Selected extract.
────────
RecAPI: OCR Engines

Introduction

OmniPage Capture SDK has multiple OCR engines, which can be applied on a per-zone basis. This allows a wide range of different types of textual and non-textual data to be recognized, even if they all appear on the same page. For each zone, the application can assign any module available in the configuration, or the choice of module can be left to the Engine.

Using the recognition services of any of these modules for development purposes requires license activation. The different engines require individual licenses, but of course these licenses can be combined and can be made usable with one activation. For more information see the licensing topics of the General Information help system.

Omnifont recognition modules

FRX multi-lingual omnifont recognition module
MOR multi-lingual omnifont recognition module
MTX omnifont recognition module
PLUS2W and PLUS3W omnifont recognition modules

Other recognition modules

BAR barcode recognition module
DOT 9-pin draft dot-matrix recognition module
HNR handprinted numeral recognition module
MAT matrix matching recognition module
OMR optical mark recognition module
RER handprint recognition module
Asian recognition module

NOTE: the recognition modules MTX, DOT, HNR, MAT are supported on: Windows, RER is supported on: Windows, Linux, Mac OS X.

Filling method - Recognition module combinations

When the value RM_AUTO is set, either by default or explicitly, the Engine takes care of recognition module selection for any filling method. When setting specific values for filling methods and recognition modules, it is the programmer’s responsibility to specify a valid recognition module-filling method pair. Any incorrectly set zones will have no recognition results. The following table shows which modules are considered by the automatic recognition module selection, called up by the RM_AUTO value. The order of the recognition modules in the second column shows the priority order for the automatic recognition module selection.
────────
Data block.
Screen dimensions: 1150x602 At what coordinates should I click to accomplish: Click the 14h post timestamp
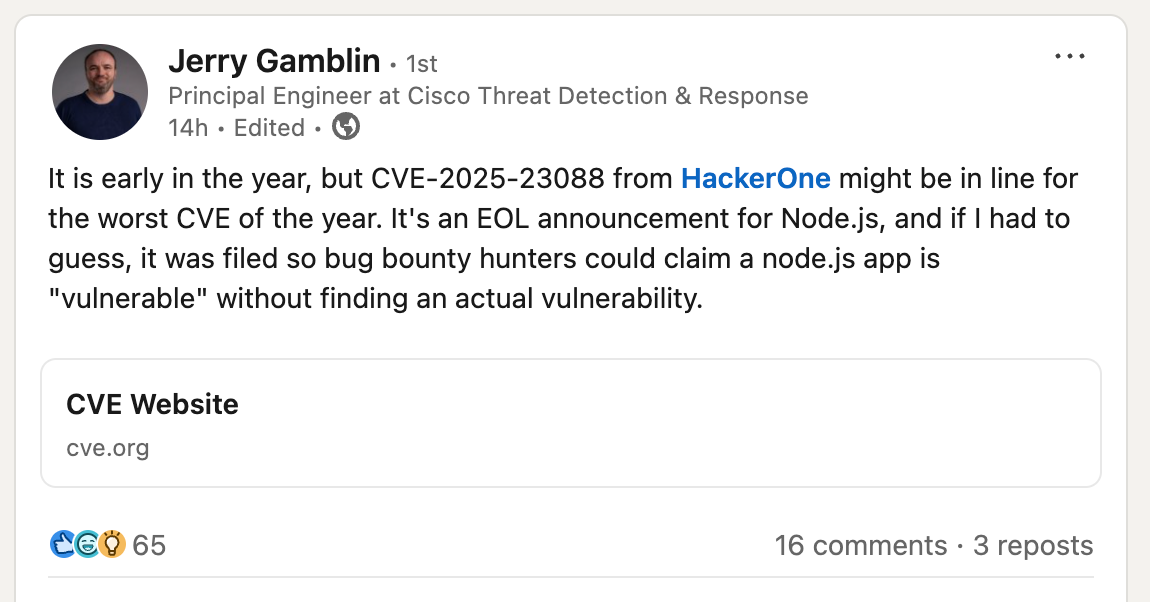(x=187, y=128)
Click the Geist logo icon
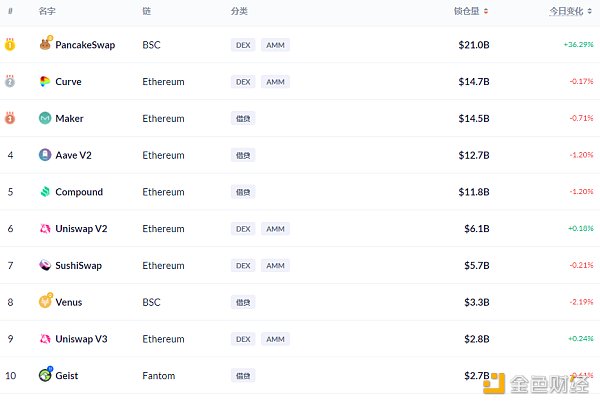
────────
Requirement 1. Using the page on OCR engines, say whether each statement agrees with it, giving yes or no and quoting the words that decide it: (a) each engine needs its own license; (b) the RER module is supported only on Windows; (c) a zone with an invalid recognition module-filling method pair still returns recognition results.
Requirement 2. Carry on the page on OCR engines from the point where it stops.
The lines have nothing to do with the page on OCR engines.

Exercise output 1.
(a) Yes: "The different engines require individual licenses"
(b) No: "RER is supported on: Windows, Linux, Mac OS X."
(c) No: "Any incorrectly set zones will have no recognition results."

Exercise output 2.
Filling method	Permissible Recognition modules
FM_OMNIFONT	RM_OMNIFONT_PLUS2W, RM_OMNIFONT_PLUS3W, RM_OMNIFONT_MOR, RM_OMNIFONT_FRX, RM_OMNIFONT_MTX
FM_DRAFTDOT9	RM_OMNIFONT_PLUS2W, RM_OMNIFONT_PLUS3W, RM_DOT, RM_OMNIFONT_MTX
FM_BARCODE	RM_BAR
FM_OMR	RM_OMR
FM_HANDPRINT	RM_HNR, RM_RER
FM_DRAFTDOT24	RM_OMNIFONT_PLUS2W, RM_OMNIFONT_PLUS3W, RM_OMNIFONT_MOR, RM_OMNIFONT_FRX, RM_OMNIFONT_MTX
FM_OCRA	RM_OMNIFONT_MOR, RM_OMNIFONT_MTX, RM_MAT, RM_RER
FM_OCRB	RM_OMNIFONT_MOR, RM_OMNIFONT_MTX, RM_MAT, RM_RER
FM_MICR	RM_MAT, RM_RER
FM_BARCODE2D	RM_BAR
FM_DOTDIGIT	RM_MAT
FM_DASHDIGIT	RM_MAT
FM_CMC7	RM_RER, RM_MAT
FM_NO_OCR	-

Note:: For some important details about filling method detection can be found in the section Detection of filling method of zones.

Recognition modules and setting of their performance

Character recognition is a rather complex process involving many different modules, like Pre-processing, Zoning and Recognition. Most of these modules can work in several ways using different algorithms for performing their tasks. The different algorithms may affect the performance of the whole OCR process. OmniPage CSDK provides several settings for selecting the algorithms of each part, so quite fine balancing can be achieved. However, the huge number of combinations require huge amount of testing for finding the best one.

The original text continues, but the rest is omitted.